In 2009 we embarked on an exploration of The Other Europe—Romania, Bulgaria, Serbia, Croatia, Hungary and Slovakia, countries along the Lower Danube that had been largely off our radar screens until 1989 as it had taken their Russian ‘liberators’ 45 years to go home.

From a centrally located hotel in Romania’s Bucharest we strolled streets and grand boulevards, lingered in parks and grand palaces of this Paris of the Balkans. We then embarked on a 12 day Uniworld river cruise to sail up the Danube at a scenic, leisurely pace with ample shore time to savor each country. At Varna we sailed the Black Sea and lunched on shore as sunbathers reclined au naturel on adjacent beaches. Ancient civilizations here predated Rome’s glory days. On board ship local artists entertained us with the music and dance of each region and well versed academics briefed us on sites we were about to explore. We heard of the region’s turbulent history as empires rose and fell. We developed relationships with just 70 fellow passengers and a crew drawn from no less than nine countries.

We wandered pedestrian-only streets and squares of architecturally magnificent small towns just minutes from our ship and bussed inland on other expeditions. Castles and fortifications along the Danube spoke to war torn histories. The great natural sandstone formations of Belogradchic were reminiscent of America’s south west. And Mount Rushmore came to mind as we sailed between the walls of the Iron Gates en route Serbia where a giant face carved out of the cliff side honors Decebalus for repelling the Romans. Other sites marked the remnants of societies dating back 8000 years. These waters are now navigable since completion of a massive hydroelectric dam project.
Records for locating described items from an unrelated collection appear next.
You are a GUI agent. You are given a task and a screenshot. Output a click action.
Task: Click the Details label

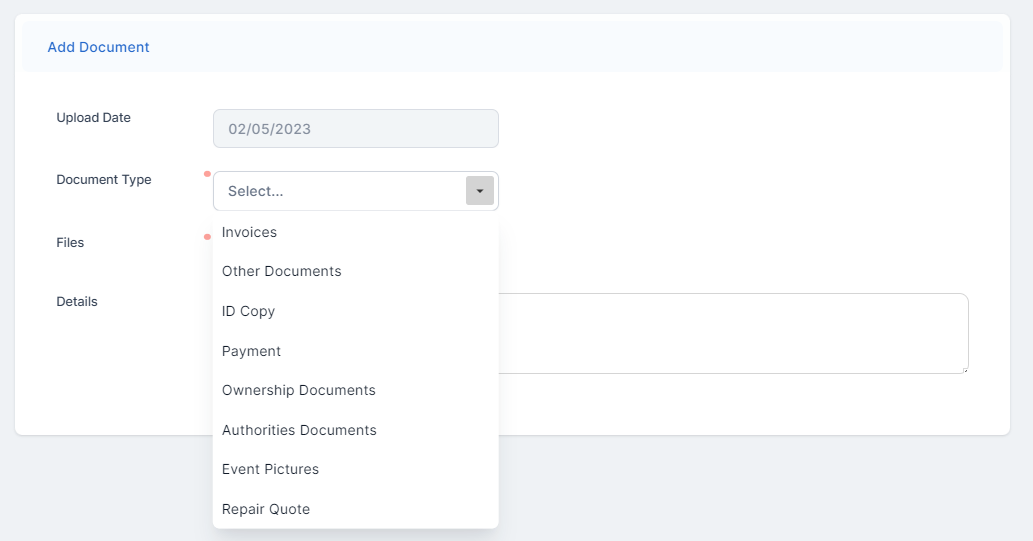coord(77,301)
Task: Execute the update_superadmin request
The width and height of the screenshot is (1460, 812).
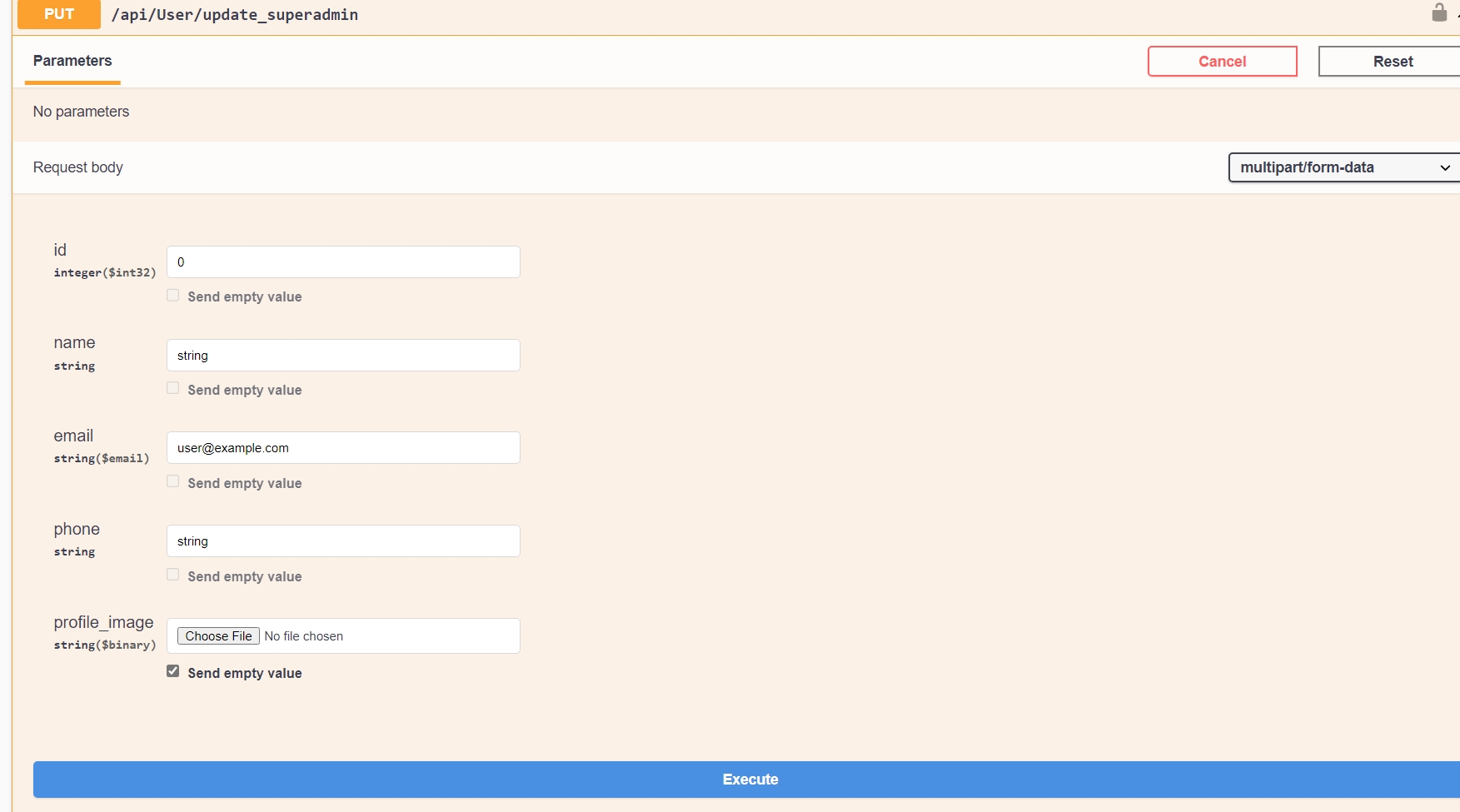Action: pos(750,780)
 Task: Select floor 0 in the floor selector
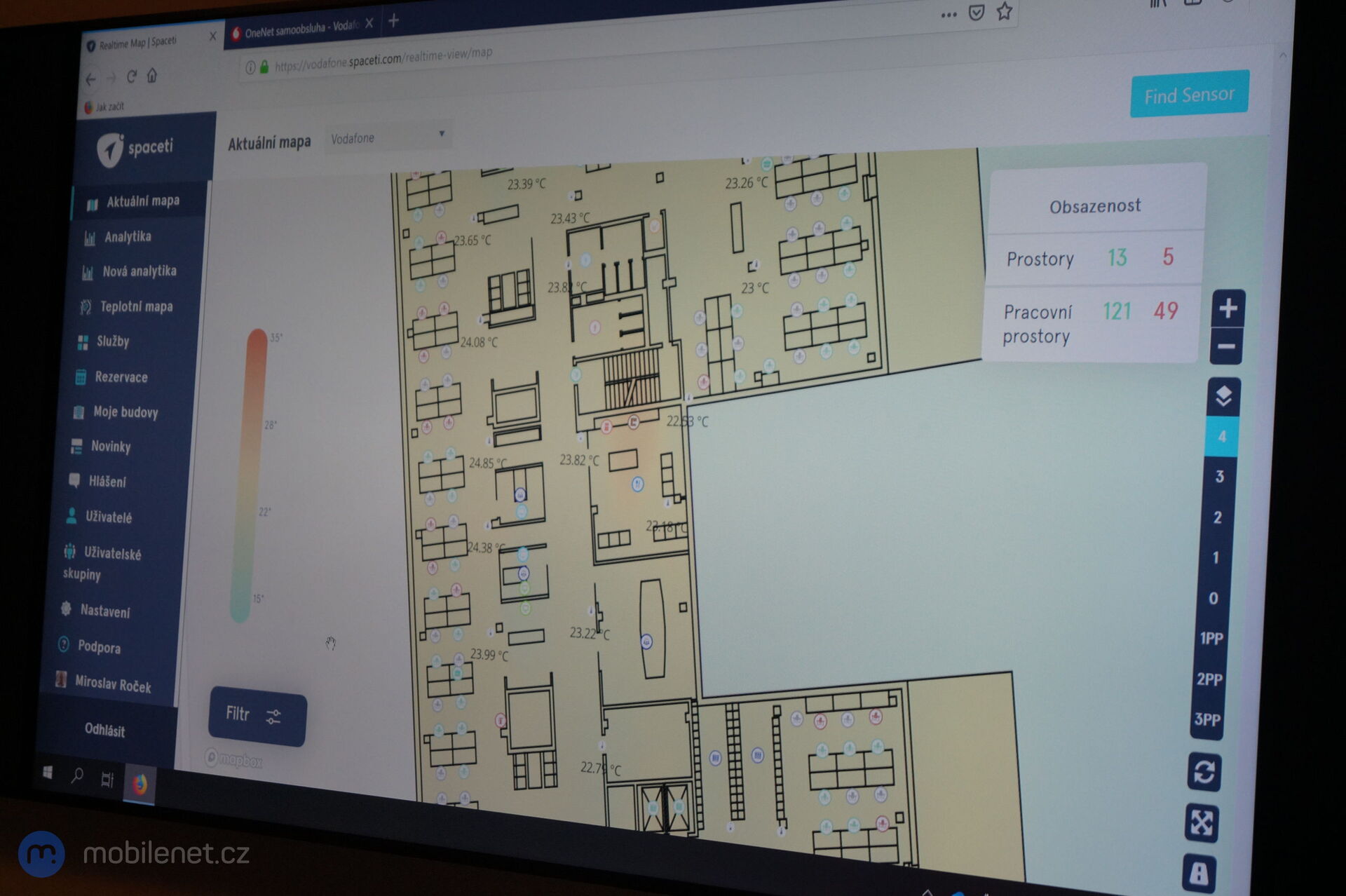(x=1214, y=598)
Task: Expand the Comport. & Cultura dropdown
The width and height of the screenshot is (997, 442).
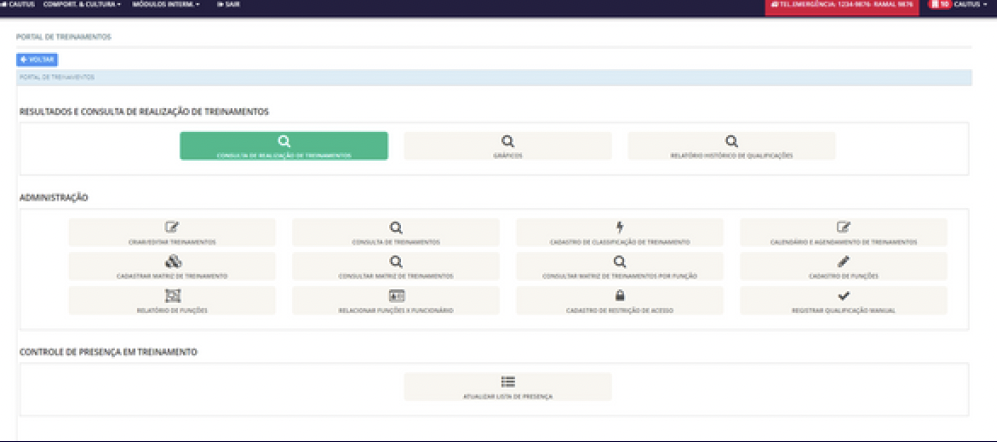Action: coord(82,5)
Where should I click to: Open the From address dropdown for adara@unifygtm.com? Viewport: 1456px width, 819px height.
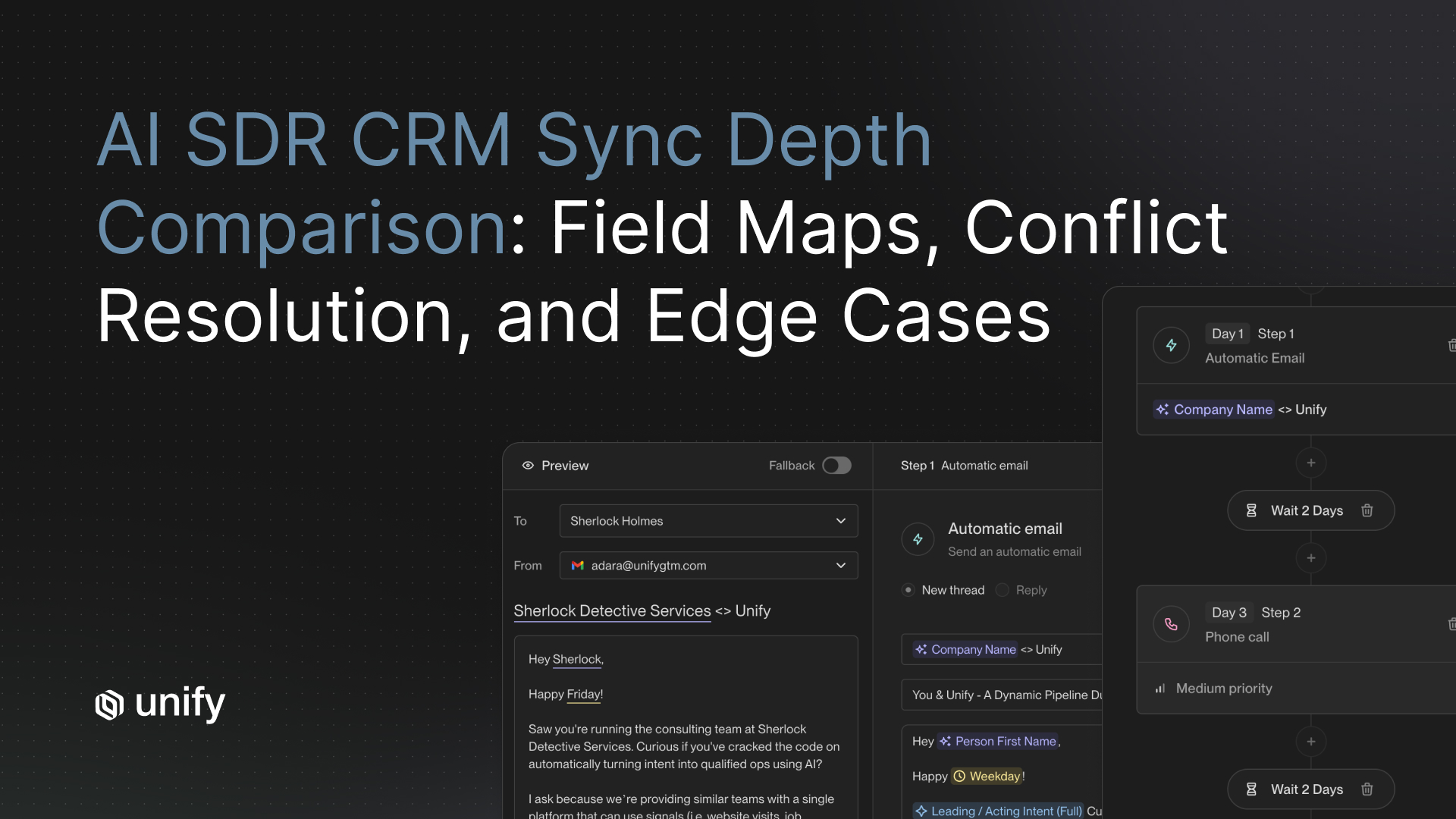coord(840,565)
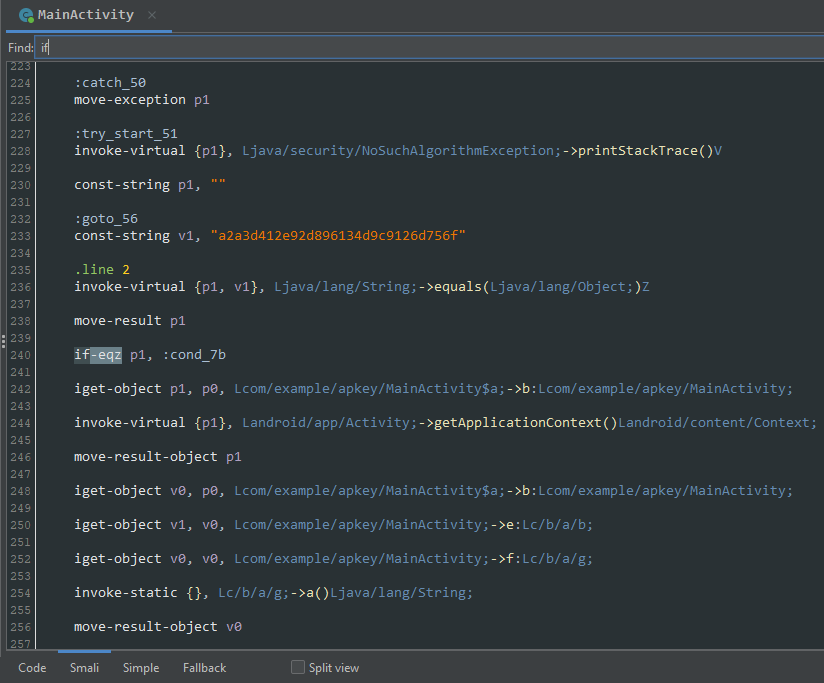Click the MainActivity class icon on the tab

27,15
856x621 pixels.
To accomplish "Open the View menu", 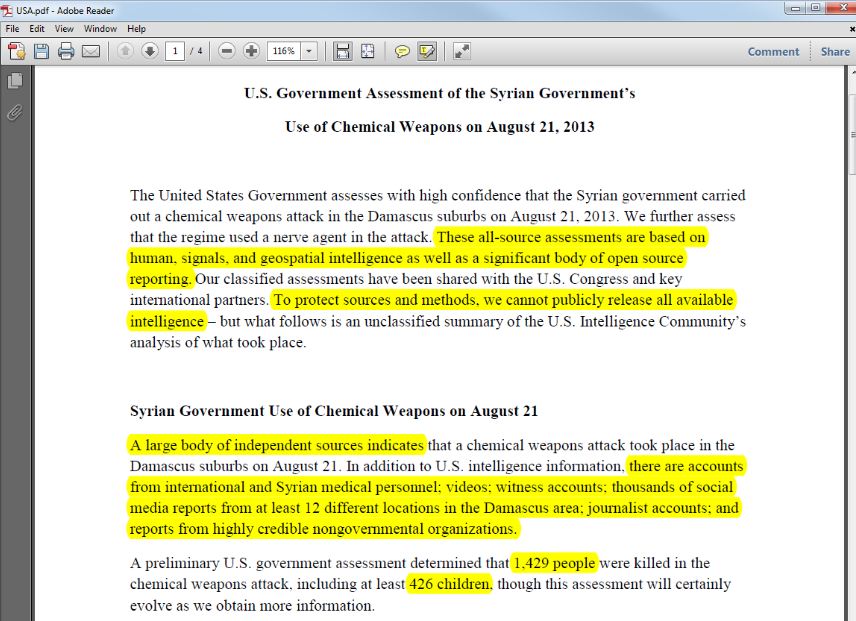I will (x=64, y=29).
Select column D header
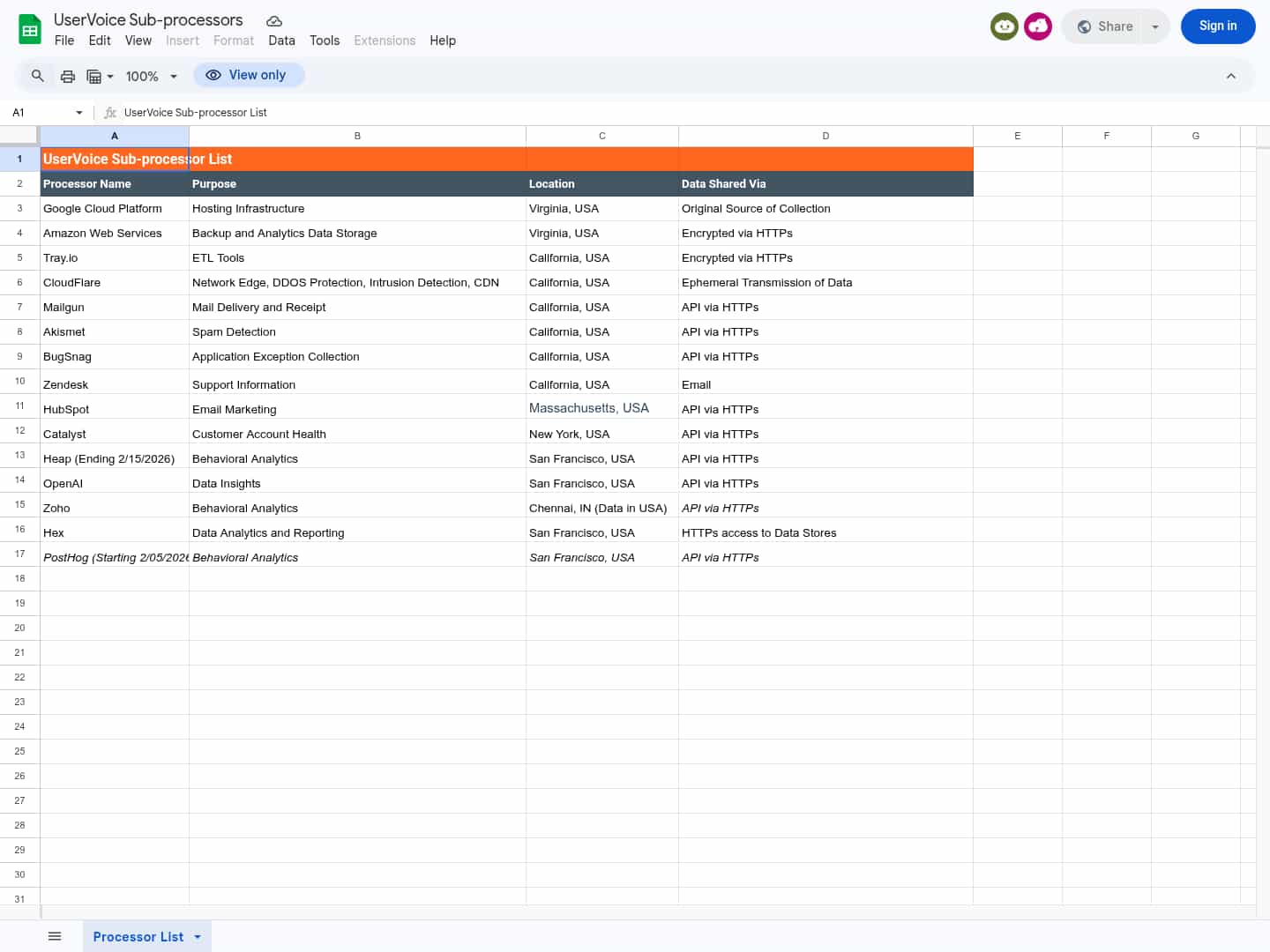 [x=826, y=136]
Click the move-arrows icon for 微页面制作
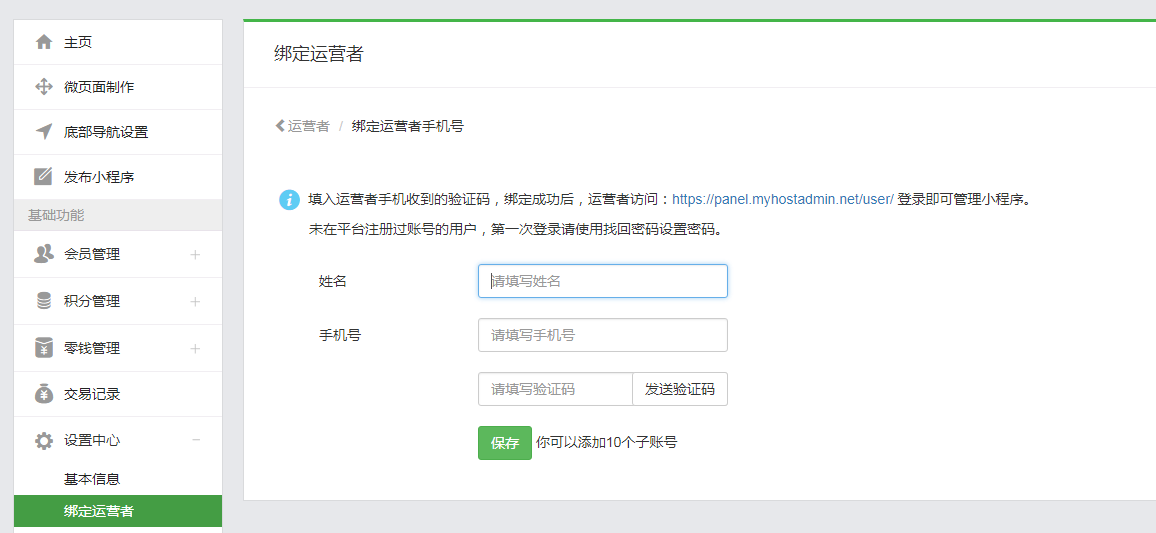The height and width of the screenshot is (533, 1156). coord(44,87)
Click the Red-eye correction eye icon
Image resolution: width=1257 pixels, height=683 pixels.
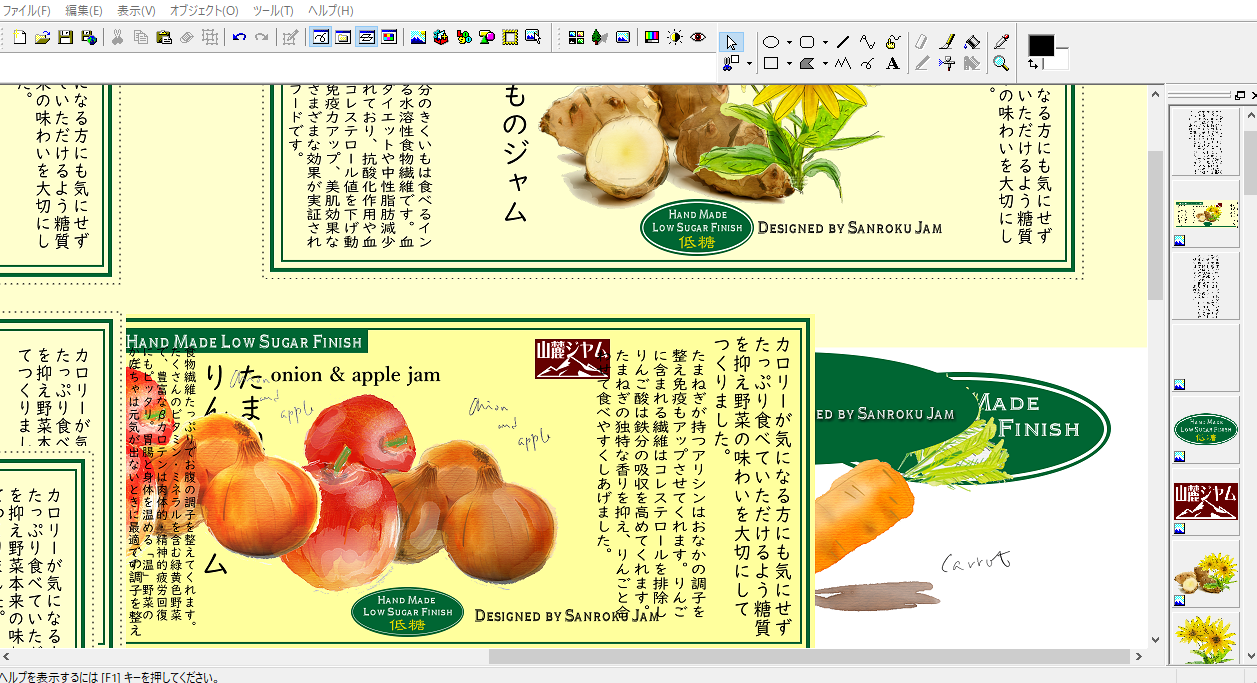698,38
We toured the restored archeological site at Serbia’s Viminacium, a
bastion every Roman Emperor visited at least once. In Belgrade Tito was memorialized at every turn for leading Serbia’s Nazi resistance and building a nominally Communist state but one defying Russian hegemony. In the 20th century only Queen Victoria’s and Charles de Gaulle’s funerals garnered more heads of state. But, only a decade ago, Serbia and Croatia were torn by violent ethnic conflict. In Croatia we drove from bomb scarred Vukovar on the Danube past signs warning of not yet defused minefields to Osijek. There we savored the healing balm of colorful period architecture under sunny skies and the pleasure of an intimate small group lunch graciously hosted in an artistic private home.

On our day in Slovakia from castle heights above we could yet again observe modern high rises on the far side of the river while savoring the period pleasures of the peopled public spaces in our immediate area. It was not our first visit to Budapest and Vienna but we were reminded once again and at every turn that in the glory days of the Austro-Hungarian Empire these cities were equally cultural capitals of the world with the grandest of architecture, dance and music. So we stayed on in Vienna for three musical evenings in venues as intimate as the room of Mozart’s home in which he had performed for the peers of his day to more palatial grandeur for full orchestral / operatic / ballet performances—all within walking distance of our small hotel.

Throughout our journey we encountered an almost universal hope for a more prosperous, peaceful future under the auspices of the European Union. I will enlarge on this at a future date as it was one of the most significant insights garnered on our 2009 exploration of The Other Europe.